Мастерская дьявола - Топол Яхим. Страница 29
— Ее маленький братик, который был бы мне дядей, ходил в ботинках с подметками, вырезанными из шин. Другой обуви у него не было. Мама увидела, что эти изверги близко, и говорит ему: сними, ведь резина долго горит. Чтобы он долго не мучился, понимаешь?
— Да.
— Но маме не повезло! Дело в том, что официально в Хатыни никто не выжил, тем более такая девчушка. Это везде было написано, так все считали. И вдруг после войны она вылезла откуда-то из убежища и говорит: я там была и всё видела, а мужики эти разговаривали между собой по-украински!
— Какие мужики?
— Да убийцы же.

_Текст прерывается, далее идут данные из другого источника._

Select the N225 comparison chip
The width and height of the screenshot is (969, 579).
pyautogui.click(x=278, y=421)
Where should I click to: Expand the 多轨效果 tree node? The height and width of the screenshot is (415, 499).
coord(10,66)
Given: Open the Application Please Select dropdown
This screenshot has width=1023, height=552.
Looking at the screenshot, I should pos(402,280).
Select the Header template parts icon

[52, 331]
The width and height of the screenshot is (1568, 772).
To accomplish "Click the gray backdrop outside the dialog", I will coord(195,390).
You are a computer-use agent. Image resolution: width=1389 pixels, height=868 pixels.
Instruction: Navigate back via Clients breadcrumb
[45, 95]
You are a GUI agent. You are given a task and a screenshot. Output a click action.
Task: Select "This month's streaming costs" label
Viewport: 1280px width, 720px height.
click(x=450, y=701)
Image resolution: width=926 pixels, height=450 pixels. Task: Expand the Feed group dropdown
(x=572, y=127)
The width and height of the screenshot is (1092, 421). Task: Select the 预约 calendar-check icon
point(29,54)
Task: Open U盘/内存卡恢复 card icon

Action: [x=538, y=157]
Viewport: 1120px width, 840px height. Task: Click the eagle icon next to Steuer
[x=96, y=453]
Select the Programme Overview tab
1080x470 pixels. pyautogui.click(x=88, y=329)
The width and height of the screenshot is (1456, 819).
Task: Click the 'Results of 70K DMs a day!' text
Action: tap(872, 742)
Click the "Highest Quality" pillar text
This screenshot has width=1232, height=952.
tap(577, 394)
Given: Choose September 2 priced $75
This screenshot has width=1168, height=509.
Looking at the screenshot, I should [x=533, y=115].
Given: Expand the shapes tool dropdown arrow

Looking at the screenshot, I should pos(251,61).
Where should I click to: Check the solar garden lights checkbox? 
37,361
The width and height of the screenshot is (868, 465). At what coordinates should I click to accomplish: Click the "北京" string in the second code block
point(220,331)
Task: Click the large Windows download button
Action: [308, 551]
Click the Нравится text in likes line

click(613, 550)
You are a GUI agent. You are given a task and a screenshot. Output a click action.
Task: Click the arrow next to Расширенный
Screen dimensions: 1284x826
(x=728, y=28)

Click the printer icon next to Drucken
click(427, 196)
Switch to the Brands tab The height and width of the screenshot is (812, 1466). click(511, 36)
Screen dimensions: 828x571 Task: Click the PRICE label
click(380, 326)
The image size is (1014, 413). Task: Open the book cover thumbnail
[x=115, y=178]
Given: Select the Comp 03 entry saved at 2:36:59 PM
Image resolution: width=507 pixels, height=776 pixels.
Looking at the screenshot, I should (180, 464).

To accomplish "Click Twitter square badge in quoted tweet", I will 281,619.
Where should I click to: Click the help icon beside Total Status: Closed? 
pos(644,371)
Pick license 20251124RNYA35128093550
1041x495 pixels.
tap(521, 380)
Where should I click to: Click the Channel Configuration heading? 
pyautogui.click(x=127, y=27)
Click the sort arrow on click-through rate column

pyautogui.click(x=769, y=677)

Мол, не только немцы жгли, но и советские люди, понял? Ну, она и попала в переплет. А вернувшись из сибирского лагеря, повторяла уже только одну историю — о тех резиновых галошах. Меня от этого просто трясло. Такой кошмар!
— А кто же тогда твой муж? — хочу я знать все о Марушке.
— Я Мария Каган.
Меня как будто током ударило. Так она жена этого сурового старика! Я отвернулся, чтобы она не видела моего лица.
Марушка коснулась моего плеча.
— Хорошо, что ты с нами. Я рада.
Дыма над музеем не заметно. Дальше мы пойдем вниз по склону, и музея уже видно не будет.
— Рассказать тебе, как мы познакомились?
— Само собой!
— Я была совсем молодая девчонка, как вдруг на меня нашло, — говорит Марушка. — Все вокруг точно потемнело. Мир ужасен, вертелось у меня в мозгу. Потому что в нем случилось такое. Все эти смертоубийства. Вот на что люди оказались способны. А раз так, это запросто повторится. Что же мне делать?
— Ясно! — отвечаю я. Это мне знакомо.
— Стоило на меня кому-то взглянуть, я сразу спрашивала себя: интересно, он спрячет меня или выдаст, когда это опять произойдет? Куда бы я ни вошла, первая мысль — где здесь можно укрыться? На чердаке? В шкафу? Мне становилось все хуже и хуже. «Может, мне наложить на себя руки?» — думала я. Ведь этот мир такой гнусный. Полный жестокости. Люди злы.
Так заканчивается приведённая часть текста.